*Instructions to follow*: Repeat all of the records below verbatim, line by line, keeping them in their original order.

*Records supplied*:

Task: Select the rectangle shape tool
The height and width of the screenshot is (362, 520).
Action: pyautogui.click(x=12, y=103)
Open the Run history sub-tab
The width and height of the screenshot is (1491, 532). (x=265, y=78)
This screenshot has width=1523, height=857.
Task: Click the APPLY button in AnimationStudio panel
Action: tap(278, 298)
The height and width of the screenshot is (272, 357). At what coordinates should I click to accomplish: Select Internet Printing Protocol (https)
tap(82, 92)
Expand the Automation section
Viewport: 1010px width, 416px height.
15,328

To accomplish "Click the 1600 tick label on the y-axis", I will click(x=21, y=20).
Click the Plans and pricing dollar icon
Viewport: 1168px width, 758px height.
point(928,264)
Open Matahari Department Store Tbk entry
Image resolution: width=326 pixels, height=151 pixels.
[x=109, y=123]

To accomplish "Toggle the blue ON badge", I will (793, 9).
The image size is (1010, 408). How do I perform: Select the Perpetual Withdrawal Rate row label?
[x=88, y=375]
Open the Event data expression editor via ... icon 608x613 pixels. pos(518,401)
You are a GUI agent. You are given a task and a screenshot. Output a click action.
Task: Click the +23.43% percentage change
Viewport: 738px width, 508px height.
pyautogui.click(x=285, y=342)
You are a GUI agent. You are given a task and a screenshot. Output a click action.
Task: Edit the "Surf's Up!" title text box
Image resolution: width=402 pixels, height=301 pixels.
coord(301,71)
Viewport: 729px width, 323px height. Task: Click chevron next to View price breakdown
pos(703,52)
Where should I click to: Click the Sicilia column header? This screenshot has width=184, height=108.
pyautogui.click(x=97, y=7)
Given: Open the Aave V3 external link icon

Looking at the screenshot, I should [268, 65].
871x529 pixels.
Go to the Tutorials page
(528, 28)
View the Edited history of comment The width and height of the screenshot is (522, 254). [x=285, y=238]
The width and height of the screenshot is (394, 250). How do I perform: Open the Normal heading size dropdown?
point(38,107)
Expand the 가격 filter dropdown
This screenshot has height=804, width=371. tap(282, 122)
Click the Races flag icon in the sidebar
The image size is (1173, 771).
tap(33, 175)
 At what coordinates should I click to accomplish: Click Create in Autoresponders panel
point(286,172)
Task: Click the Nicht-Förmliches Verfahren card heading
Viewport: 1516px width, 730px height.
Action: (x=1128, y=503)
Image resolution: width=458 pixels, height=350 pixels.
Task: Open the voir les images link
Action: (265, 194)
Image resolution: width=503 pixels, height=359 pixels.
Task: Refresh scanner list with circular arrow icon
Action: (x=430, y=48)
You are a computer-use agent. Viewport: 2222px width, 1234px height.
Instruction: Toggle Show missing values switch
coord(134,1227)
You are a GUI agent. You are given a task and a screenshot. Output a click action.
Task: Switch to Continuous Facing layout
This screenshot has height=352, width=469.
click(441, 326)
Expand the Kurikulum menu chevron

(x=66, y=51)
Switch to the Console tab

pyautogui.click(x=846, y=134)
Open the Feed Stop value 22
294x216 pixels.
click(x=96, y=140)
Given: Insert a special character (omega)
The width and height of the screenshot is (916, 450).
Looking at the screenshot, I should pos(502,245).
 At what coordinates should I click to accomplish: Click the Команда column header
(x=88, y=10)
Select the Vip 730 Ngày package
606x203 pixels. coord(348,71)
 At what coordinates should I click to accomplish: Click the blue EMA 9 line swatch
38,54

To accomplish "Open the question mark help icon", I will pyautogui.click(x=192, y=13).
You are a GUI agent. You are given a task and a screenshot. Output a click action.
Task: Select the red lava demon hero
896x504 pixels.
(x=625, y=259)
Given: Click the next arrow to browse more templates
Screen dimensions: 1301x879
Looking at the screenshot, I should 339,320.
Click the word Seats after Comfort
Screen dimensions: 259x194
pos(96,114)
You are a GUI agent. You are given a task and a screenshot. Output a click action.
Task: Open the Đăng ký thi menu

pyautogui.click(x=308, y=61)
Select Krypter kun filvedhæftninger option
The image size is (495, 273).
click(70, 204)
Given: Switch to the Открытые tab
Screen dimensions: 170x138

*Written answer*:
Task: Select the rectangle shape tool
The height and width of the screenshot is (362, 520).
Action: pyautogui.click(x=12, y=103)
Open the Run history sub-tab
The width and height of the screenshot is (1491, 532). (x=265, y=78)
This screenshot has width=1523, height=857.
Task: Click the APPLY button in AnimationStudio panel
Action: tap(278, 298)
The height and width of the screenshot is (272, 357). At what coordinates should I click to accomplish: Select Internet Printing Protocol (https)
tap(82, 92)
Expand the Automation section
Viewport: 1010px width, 416px height.
15,328

To accomplish "Click the 1600 tick label on the y-axis", I will click(x=21, y=20).
Click the Plans and pricing dollar icon
Viewport: 1168px width, 758px height.
point(928,264)
Open Matahari Department Store Tbk entry
Image resolution: width=326 pixels, height=151 pixels.
[x=109, y=123]

To accomplish "Toggle the blue ON badge", I will (793, 9).
The image size is (1010, 408). How do I perform: Select the Perpetual Withdrawal Rate row label?
[x=88, y=375]
Open the Event data expression editor via ... icon 608x613 pixels. pos(518,401)
You are a GUI agent. You are given a task and a screenshot. Output a click action.
Task: Click the +23.43% percentage change
Viewport: 738px width, 508px height.
pyautogui.click(x=285, y=342)
You are a GUI agent. You are given a task and a screenshot. Output a click action.
Task: Edit the "Surf's Up!" title text box
Image resolution: width=402 pixels, height=301 pixels.
coord(301,71)
Viewport: 729px width, 323px height. Task: Click chevron next to View price breakdown
pos(703,52)
Where should I click to: Click the Sicilia column header? This screenshot has width=184, height=108.
pyautogui.click(x=97, y=7)
Given: Open the Aave V3 external link icon

Looking at the screenshot, I should [268, 65].
871x529 pixels.
Go to the Tutorials page
(528, 28)
View the Edited history of comment The width and height of the screenshot is (522, 254). [x=285, y=238]
The width and height of the screenshot is (394, 250). How do I perform: Open the Normal heading size dropdown?
point(38,107)
Expand the 가격 filter dropdown
This screenshot has height=804, width=371. tap(282, 122)
Click the Races flag icon in the sidebar
The image size is (1173, 771).
tap(33, 175)
 At what coordinates should I click to accomplish: Click Create in Autoresponders panel
point(286,172)
Task: Click the Nicht-Förmliches Verfahren card heading
Viewport: 1516px width, 730px height.
Action: (x=1128, y=503)
Image resolution: width=458 pixels, height=350 pixels.
Task: Open the voir les images link
Action: (265, 194)
Image resolution: width=503 pixels, height=359 pixels.
Task: Refresh scanner list with circular arrow icon
Action: (x=430, y=48)
You are a computer-use agent. Viewport: 2222px width, 1234px height.
Instruction: Toggle Show missing values switch
coord(134,1227)
You are a GUI agent. You are given a task and a screenshot. Output a click action.
Task: Switch to Continuous Facing layout
This screenshot has height=352, width=469.
click(441, 326)
Expand the Kurikulum menu chevron

(x=66, y=51)
Switch to the Console tab

pyautogui.click(x=846, y=134)
Open the Feed Stop value 22
294x216 pixels.
click(x=96, y=140)
Given: Insert a special character (omega)
The width and height of the screenshot is (916, 450).
Looking at the screenshot, I should pos(502,245).
 At what coordinates should I click to accomplish: Click the Команда column header
(x=88, y=10)
Select the Vip 730 Ngày package
606x203 pixels. coord(348,71)
 At what coordinates should I click to accomplish: Click the blue EMA 9 line swatch
38,54

To accomplish "Open the question mark help icon", I will pyautogui.click(x=192, y=13).
You are a GUI agent. You are given a task and a screenshot. Output a click action.
Task: Select the red lava demon hero
896x504 pixels.
(x=625, y=259)
Given: Click the next arrow to browse more templates
Screen dimensions: 1301x879
Looking at the screenshot, I should 339,320.
Click the word Seats after Comfort
Screen dimensions: 259x194
pos(96,114)
You are a GUI agent. You are given a task and a screenshot. Output a click action.
Task: Open the Đăng ký thi menu

pyautogui.click(x=308, y=61)
Select Krypter kun filvedhæftninger option
The image size is (495, 273).
click(70, 204)
Given: Switch to the Открытые tab
Screen dimensions: 170x138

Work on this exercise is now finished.